• Activity
Looking at each line of the data below, tally those that contain the word "computer" and give only the total.

• Extracted material
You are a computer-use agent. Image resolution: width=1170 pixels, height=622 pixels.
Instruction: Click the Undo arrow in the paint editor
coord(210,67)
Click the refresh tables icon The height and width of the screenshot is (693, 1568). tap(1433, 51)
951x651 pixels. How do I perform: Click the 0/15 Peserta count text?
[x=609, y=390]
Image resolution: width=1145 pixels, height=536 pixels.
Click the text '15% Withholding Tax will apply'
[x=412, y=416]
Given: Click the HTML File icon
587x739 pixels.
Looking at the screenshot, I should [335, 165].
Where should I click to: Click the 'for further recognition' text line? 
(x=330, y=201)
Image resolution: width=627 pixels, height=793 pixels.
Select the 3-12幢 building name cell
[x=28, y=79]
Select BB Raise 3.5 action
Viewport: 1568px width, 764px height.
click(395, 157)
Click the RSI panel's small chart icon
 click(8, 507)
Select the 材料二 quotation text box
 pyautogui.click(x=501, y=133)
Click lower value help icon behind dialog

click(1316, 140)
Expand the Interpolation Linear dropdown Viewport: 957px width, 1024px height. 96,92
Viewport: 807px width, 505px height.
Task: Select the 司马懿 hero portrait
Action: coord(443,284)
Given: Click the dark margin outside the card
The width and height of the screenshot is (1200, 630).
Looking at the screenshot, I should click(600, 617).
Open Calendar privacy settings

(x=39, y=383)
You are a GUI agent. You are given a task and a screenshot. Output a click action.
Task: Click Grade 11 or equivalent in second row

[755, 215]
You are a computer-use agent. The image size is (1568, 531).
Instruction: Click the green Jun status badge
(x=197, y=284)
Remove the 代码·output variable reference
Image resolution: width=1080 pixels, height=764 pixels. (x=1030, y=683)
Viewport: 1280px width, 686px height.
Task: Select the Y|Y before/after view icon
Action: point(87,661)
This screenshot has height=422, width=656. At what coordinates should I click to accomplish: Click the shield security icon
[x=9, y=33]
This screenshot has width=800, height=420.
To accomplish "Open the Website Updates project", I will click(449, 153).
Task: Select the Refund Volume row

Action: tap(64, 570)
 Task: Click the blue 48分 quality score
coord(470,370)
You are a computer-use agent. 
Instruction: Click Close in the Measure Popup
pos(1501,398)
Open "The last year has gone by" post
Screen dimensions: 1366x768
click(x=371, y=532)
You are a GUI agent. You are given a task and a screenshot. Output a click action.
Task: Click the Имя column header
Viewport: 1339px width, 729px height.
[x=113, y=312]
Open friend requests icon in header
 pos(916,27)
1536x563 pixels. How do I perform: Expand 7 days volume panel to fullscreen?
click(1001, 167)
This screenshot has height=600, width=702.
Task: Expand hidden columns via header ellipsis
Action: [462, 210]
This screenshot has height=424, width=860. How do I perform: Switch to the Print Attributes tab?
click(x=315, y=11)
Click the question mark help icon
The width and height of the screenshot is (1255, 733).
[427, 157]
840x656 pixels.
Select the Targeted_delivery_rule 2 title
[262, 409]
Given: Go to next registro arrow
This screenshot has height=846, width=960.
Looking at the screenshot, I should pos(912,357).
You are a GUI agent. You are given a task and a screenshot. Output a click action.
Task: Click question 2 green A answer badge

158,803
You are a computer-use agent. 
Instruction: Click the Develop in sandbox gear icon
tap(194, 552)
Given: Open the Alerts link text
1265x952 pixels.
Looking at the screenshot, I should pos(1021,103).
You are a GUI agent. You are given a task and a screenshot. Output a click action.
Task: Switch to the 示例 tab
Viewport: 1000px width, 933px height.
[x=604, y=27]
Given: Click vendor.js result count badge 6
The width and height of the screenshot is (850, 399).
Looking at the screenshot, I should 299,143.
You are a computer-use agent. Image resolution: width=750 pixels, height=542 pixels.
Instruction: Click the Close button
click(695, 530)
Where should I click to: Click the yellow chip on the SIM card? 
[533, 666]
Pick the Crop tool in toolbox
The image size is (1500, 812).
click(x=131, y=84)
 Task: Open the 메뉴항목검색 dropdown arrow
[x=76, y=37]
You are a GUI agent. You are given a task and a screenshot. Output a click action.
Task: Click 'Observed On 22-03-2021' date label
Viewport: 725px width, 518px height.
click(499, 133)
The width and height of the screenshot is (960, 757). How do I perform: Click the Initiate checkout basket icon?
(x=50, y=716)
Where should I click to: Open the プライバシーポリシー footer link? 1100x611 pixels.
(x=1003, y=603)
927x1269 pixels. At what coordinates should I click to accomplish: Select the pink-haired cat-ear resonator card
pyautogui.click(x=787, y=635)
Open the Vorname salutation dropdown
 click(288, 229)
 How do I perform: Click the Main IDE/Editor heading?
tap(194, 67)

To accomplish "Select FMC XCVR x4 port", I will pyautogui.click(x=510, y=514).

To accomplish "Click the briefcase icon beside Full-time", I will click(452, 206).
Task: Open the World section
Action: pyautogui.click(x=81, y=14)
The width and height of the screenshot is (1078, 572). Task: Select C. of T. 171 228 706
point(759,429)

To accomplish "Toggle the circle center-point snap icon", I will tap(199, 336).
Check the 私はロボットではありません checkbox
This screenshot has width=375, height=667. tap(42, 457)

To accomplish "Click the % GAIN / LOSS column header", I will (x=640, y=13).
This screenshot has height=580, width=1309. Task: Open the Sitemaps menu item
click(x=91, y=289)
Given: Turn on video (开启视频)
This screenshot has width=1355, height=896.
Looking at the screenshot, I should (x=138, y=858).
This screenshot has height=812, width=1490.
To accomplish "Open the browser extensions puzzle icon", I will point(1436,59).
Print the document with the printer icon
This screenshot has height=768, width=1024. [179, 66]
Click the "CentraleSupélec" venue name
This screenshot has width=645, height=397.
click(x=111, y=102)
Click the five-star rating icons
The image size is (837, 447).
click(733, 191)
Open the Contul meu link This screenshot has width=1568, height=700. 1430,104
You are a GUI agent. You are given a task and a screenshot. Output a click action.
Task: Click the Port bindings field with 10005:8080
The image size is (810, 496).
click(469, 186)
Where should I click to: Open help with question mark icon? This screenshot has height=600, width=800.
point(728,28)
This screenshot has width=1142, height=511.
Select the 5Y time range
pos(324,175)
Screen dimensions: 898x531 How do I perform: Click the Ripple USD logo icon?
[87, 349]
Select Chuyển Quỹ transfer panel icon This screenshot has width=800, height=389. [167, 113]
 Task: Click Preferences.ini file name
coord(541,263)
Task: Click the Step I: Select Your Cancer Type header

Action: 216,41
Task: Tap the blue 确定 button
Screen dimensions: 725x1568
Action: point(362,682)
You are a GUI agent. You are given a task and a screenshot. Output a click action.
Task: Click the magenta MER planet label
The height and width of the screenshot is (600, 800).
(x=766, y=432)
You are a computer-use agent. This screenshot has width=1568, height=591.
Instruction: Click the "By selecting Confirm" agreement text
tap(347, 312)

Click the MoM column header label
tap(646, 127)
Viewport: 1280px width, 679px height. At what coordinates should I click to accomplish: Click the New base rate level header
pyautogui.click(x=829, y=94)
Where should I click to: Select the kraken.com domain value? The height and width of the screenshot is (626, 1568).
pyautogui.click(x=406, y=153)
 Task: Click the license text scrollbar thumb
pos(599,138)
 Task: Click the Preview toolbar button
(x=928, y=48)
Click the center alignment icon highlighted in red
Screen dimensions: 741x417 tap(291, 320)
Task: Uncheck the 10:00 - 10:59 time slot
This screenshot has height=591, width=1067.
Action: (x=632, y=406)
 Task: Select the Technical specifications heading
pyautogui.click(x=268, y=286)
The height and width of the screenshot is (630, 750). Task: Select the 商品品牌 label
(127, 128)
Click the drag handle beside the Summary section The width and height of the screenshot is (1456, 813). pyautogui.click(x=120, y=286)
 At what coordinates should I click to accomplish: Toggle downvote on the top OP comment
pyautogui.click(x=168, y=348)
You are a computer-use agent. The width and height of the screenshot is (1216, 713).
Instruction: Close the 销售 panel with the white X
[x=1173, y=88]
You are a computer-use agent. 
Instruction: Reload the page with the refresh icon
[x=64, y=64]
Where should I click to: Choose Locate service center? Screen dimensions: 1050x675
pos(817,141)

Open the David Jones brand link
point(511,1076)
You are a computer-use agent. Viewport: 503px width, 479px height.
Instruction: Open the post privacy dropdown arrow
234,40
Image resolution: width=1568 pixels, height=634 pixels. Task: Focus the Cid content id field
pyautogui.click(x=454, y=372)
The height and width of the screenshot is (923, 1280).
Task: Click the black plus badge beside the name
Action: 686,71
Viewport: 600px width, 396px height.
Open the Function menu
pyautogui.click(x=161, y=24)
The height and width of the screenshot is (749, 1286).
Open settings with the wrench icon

• Answer below
9